▸ EXERCISE GOAL: Copy each of the records below word for word, without changing anything.

▸ DATA SHOWN:

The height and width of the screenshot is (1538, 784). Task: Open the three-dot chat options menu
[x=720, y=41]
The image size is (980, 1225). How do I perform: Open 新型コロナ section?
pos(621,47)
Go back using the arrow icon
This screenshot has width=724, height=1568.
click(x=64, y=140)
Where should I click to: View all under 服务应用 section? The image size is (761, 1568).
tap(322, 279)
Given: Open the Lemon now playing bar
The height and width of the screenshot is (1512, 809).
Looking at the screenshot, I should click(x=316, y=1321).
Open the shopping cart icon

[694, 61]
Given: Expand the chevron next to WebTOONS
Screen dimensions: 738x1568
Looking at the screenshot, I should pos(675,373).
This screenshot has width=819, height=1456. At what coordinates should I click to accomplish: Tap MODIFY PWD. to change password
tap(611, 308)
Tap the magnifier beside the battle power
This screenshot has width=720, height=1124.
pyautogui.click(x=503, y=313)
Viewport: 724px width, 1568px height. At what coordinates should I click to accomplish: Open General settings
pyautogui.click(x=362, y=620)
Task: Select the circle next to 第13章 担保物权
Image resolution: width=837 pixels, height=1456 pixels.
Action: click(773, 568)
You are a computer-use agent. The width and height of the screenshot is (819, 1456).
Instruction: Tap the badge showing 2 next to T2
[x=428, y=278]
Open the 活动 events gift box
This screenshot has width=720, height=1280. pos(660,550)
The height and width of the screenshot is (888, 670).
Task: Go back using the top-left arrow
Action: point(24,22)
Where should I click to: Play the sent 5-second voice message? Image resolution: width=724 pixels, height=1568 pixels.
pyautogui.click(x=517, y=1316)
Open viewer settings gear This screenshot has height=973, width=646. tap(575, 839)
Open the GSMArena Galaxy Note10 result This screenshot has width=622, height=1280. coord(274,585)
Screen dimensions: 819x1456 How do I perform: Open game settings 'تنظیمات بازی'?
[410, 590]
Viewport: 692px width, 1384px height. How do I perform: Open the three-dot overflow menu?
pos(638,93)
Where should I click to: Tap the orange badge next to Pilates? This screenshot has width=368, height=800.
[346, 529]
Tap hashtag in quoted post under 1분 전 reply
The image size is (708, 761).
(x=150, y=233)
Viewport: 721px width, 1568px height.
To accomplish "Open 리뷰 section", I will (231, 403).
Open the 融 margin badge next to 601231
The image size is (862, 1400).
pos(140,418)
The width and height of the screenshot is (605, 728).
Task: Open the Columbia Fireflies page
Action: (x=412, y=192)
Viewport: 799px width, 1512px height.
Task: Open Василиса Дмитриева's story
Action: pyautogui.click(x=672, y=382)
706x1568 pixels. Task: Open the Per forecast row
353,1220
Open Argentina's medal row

▸ ANSWER IN FULL:
The height and width of the screenshot is (1538, 784). Task: Open the three-dot chat options menu
[x=720, y=41]
The image size is (980, 1225). How do I perform: Open 新型コロナ section?
pos(621,47)
Go back using the arrow icon
This screenshot has width=724, height=1568.
click(x=64, y=140)
Where should I click to: View all under 服务应用 section? The image size is (761, 1568).
tap(322, 279)
Given: Open the Lemon now playing bar
The height and width of the screenshot is (1512, 809).
Looking at the screenshot, I should click(x=316, y=1321).
Open the shopping cart icon

[694, 61]
Given: Expand the chevron next to WebTOONS
Screen dimensions: 738x1568
Looking at the screenshot, I should pos(675,373).
This screenshot has width=819, height=1456. At what coordinates should I click to accomplish: Tap MODIFY PWD. to change password
tap(611, 308)
Tap the magnifier beside the battle power
This screenshot has width=720, height=1124.
pyautogui.click(x=503, y=313)
Viewport: 724px width, 1568px height. At what coordinates should I click to accomplish: Open General settings
pyautogui.click(x=362, y=620)
Task: Select the circle next to 第13章 担保物权
Image resolution: width=837 pixels, height=1456 pixels.
Action: click(773, 568)
You are a computer-use agent. The width and height of the screenshot is (819, 1456).
Instruction: Tap the badge showing 2 next to T2
[x=428, y=278]
Open the 活动 events gift box
This screenshot has width=720, height=1280. pos(660,550)
The height and width of the screenshot is (888, 670).
Task: Go back using the top-left arrow
Action: point(24,22)
Where should I click to: Play the sent 5-second voice message? Image resolution: width=724 pixels, height=1568 pixels.
pyautogui.click(x=517, y=1316)
Open viewer settings gear This screenshot has height=973, width=646. tap(575, 839)
Open the GSMArena Galaxy Note10 result This screenshot has width=622, height=1280. coord(274,585)
Screen dimensions: 819x1456 How do I perform: Open game settings 'تنظیمات بازی'?
[410, 590]
Viewport: 692px width, 1384px height. How do I perform: Open the three-dot overflow menu?
pos(638,93)
Where should I click to: Tap the orange badge next to Pilates? This screenshot has width=368, height=800.
[346, 529]
Tap hashtag in quoted post under 1분 전 reply
The image size is (708, 761).
(x=150, y=233)
Viewport: 721px width, 1568px height.
To accomplish "Open 리뷰 section", I will (231, 403).
Open the 融 margin badge next to 601231
The image size is (862, 1400).
pos(140,418)
The width and height of the screenshot is (605, 728).
Task: Open the Columbia Fireflies page
Action: (x=412, y=192)
Viewport: 799px width, 1512px height.
Task: Open Василиса Дмитриева's story
Action: pyautogui.click(x=672, y=382)
706x1568 pixels. Task: Open the Per forecast row
353,1220
Open Argentina's medal row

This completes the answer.